Physical Demands and Work Environment:

Physical Activities: On a continuous basis, sit at desk for a long period of time; intermittently answer telephone and write or use a keyboard to communicate through written means. Some walking and lifting up to 25 lbs. may be required. The noise level in the work environment is typically low to moderate. The physical demands described above are representative of those that must be met by an employee to successfully perform the essential functions and responsibilities of this job. Reasonable accommodations may be made to enable individuals with disabilities to perform the essential functions and responsibilities.

Travel:

You may be required to travel for up to 5% of your time.
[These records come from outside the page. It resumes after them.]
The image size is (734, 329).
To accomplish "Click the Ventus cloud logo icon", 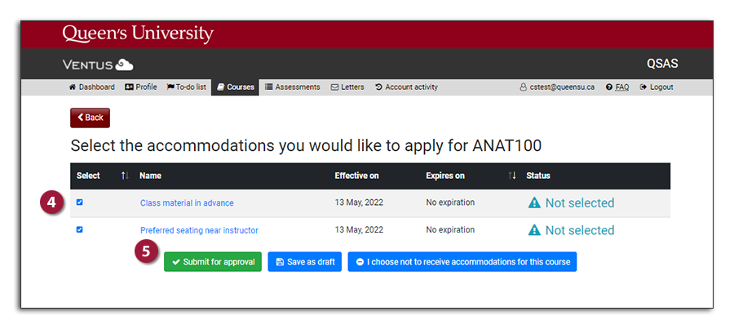I will 124,64.
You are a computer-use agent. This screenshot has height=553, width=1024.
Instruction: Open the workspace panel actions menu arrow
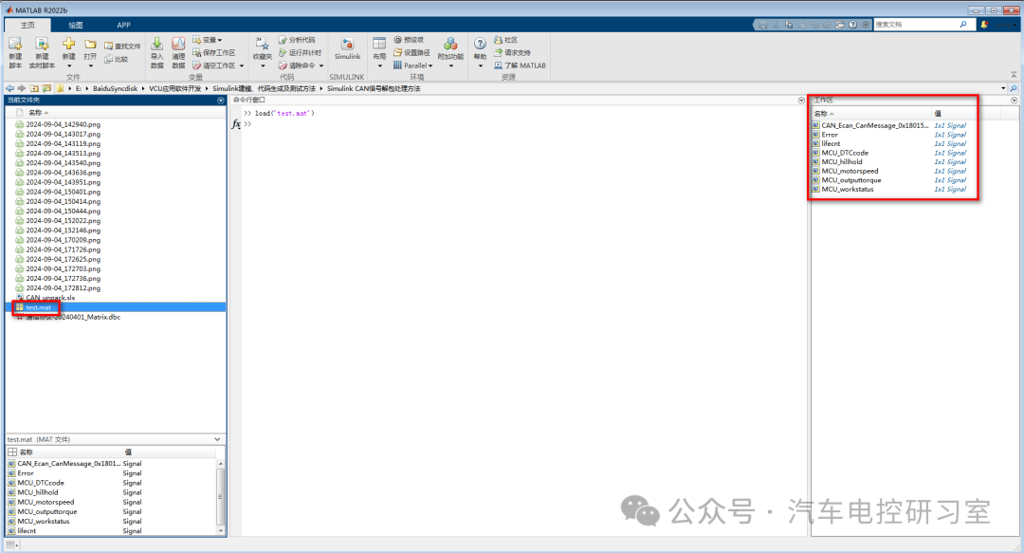(x=1014, y=100)
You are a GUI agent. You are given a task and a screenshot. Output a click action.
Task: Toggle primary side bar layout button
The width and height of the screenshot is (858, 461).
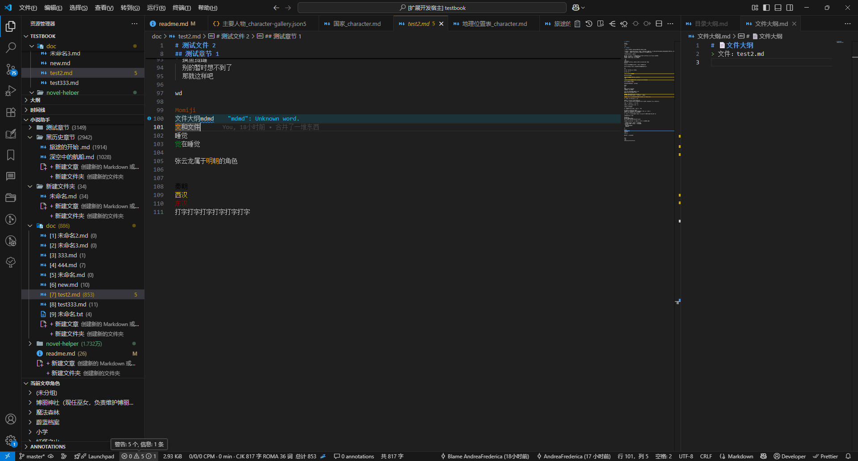(766, 8)
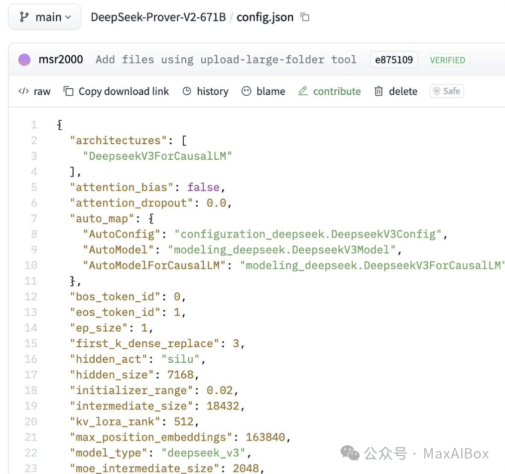This screenshot has width=505, height=474.
Task: Click the delete trash icon
Action: tap(378, 91)
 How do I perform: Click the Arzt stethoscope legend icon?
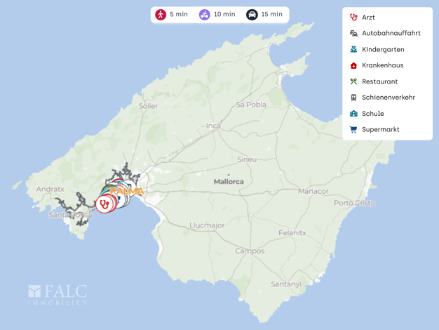[353, 17]
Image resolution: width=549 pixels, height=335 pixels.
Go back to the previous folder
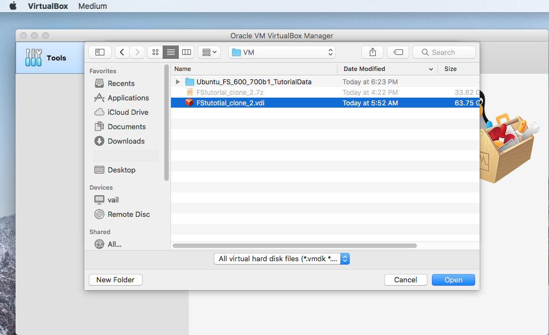coord(122,52)
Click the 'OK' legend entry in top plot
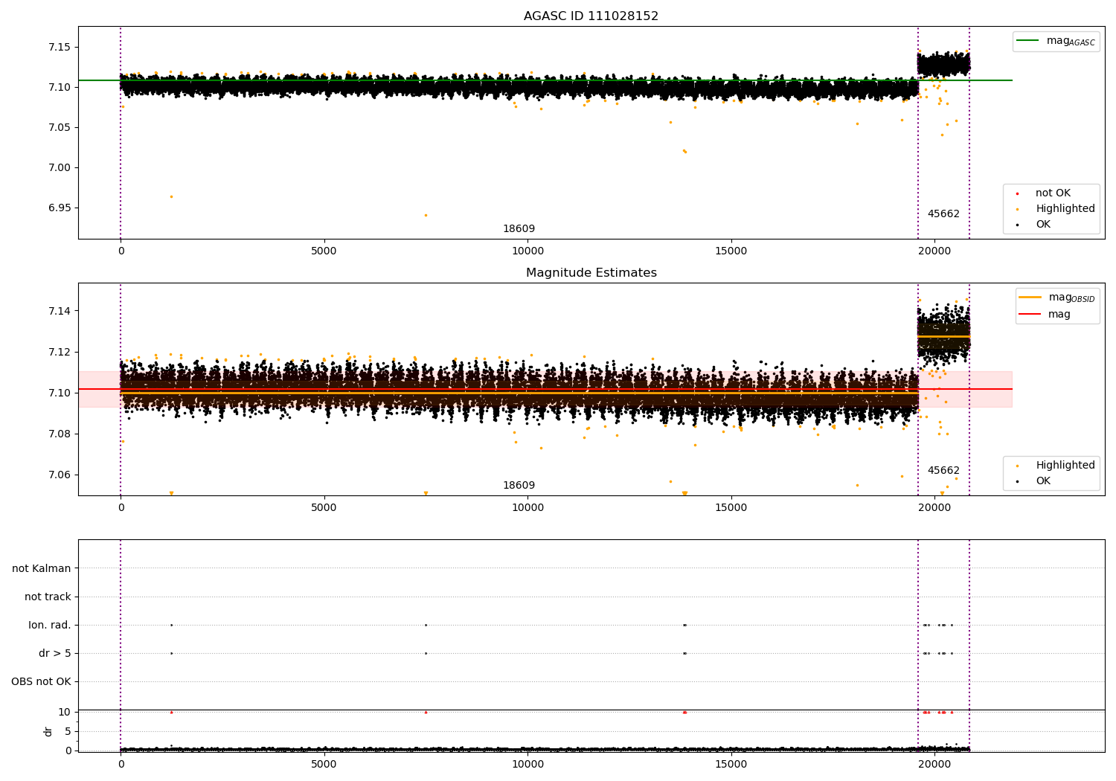Image resolution: width=1116 pixels, height=781 pixels. tap(1043, 225)
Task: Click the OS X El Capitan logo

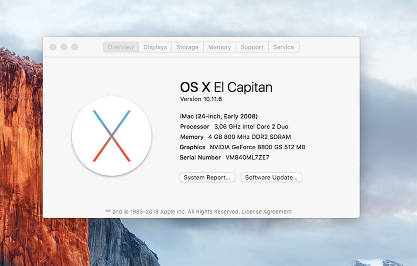Action: pos(112,136)
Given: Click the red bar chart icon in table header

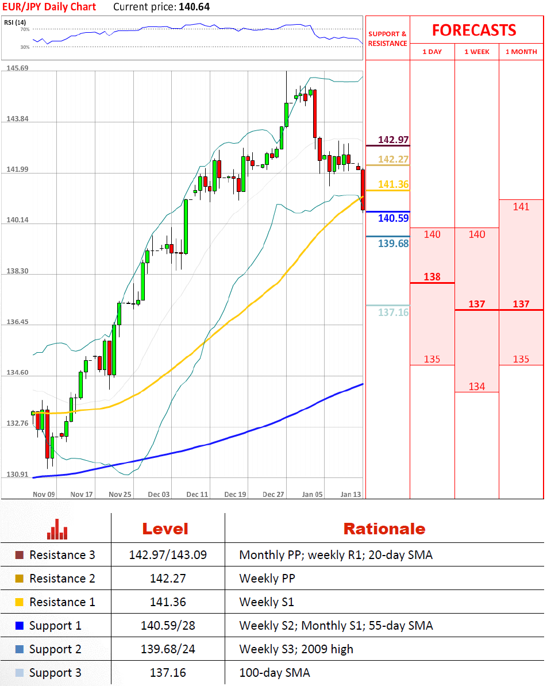Looking at the screenshot, I should tap(57, 529).
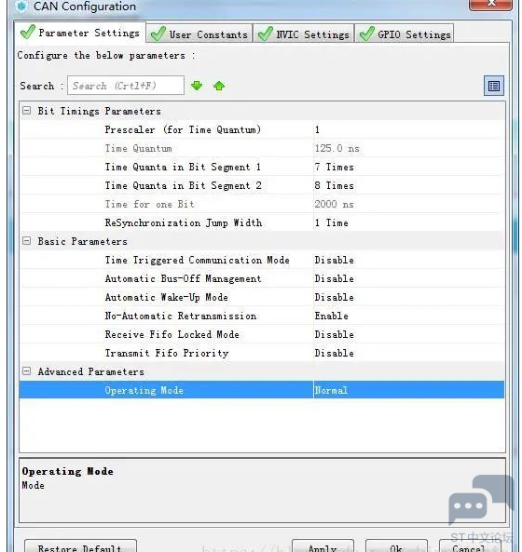Click the Ok button
The image size is (522, 552).
point(396,546)
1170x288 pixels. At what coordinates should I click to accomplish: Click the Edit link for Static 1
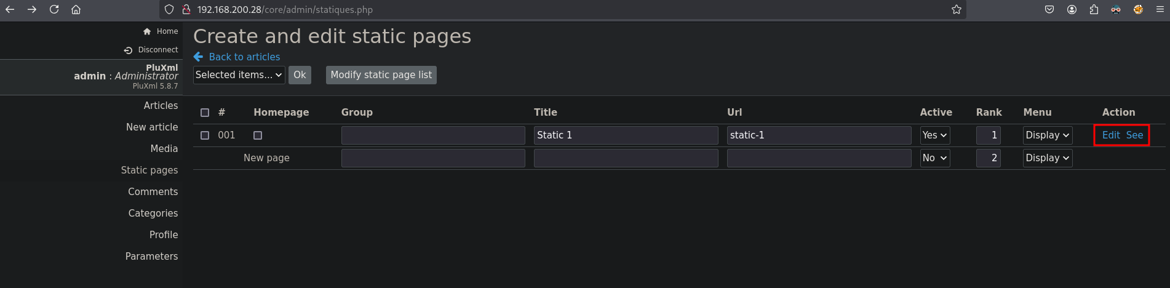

Equal Opportunity Employer:

Crinetics is proud to be an Equal Opportunity Employer. We provide equal employment opportunities to all employees and employment applicants without regard to unlawful considerations of sex, sexual orientation, gender (including gender identity and/or expression), pregnancy, race, color, creed, national or ethnic origin, citizenship status, religion or similar philosophical beliefs, disability, marital and civil union status, age, genetic information, veteran status or any personal attribute or characteristic that is protected by applicable local, state or federal laws.

Total Compensation:

The final salary offered to a successful candidate will be dependent on several factors that may include but are not limited to the type and length of experience and education. Crinetics Pharmaceuticals is a multi-state employer, and this salary range may not reflect positions that work in other states. Your recruiter can share more about the specific salary range during the hiring process.

Salary Range

The salary range for this position is: $125,000 - $156,000.

In addition to your base pay, our total rewards program consists of a discretionary annual target bonus, stock options, ESPP, and 401k match. We also provide top-notch health insurance plans for employees (and their families) to include medical, dental, vision and basic life insurance, 20 days of PTO, 10 paid holidays, and a winter company shutdown.